> [Exercise requirements]: Return all lines from the listing below that include the word "Switch".

> [Recorded data]:
──────────

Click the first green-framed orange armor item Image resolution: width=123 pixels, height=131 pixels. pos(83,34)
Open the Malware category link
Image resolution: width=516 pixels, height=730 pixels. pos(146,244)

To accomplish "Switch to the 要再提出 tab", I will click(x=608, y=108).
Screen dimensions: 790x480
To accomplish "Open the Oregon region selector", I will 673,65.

──────────

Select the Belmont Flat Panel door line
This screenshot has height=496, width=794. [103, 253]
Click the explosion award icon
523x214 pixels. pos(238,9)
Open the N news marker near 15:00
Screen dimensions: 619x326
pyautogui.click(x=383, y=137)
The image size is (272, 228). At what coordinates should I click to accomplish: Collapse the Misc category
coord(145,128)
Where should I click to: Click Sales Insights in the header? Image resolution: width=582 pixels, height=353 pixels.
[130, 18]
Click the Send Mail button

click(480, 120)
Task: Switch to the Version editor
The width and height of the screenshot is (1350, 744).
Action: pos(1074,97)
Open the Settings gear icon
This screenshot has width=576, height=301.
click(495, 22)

──────────

> [Reply to the exercise]:
To accomplish "Switch to the 要再提出 tab", I will click(x=608, y=108).
Task: Switch to the Version editor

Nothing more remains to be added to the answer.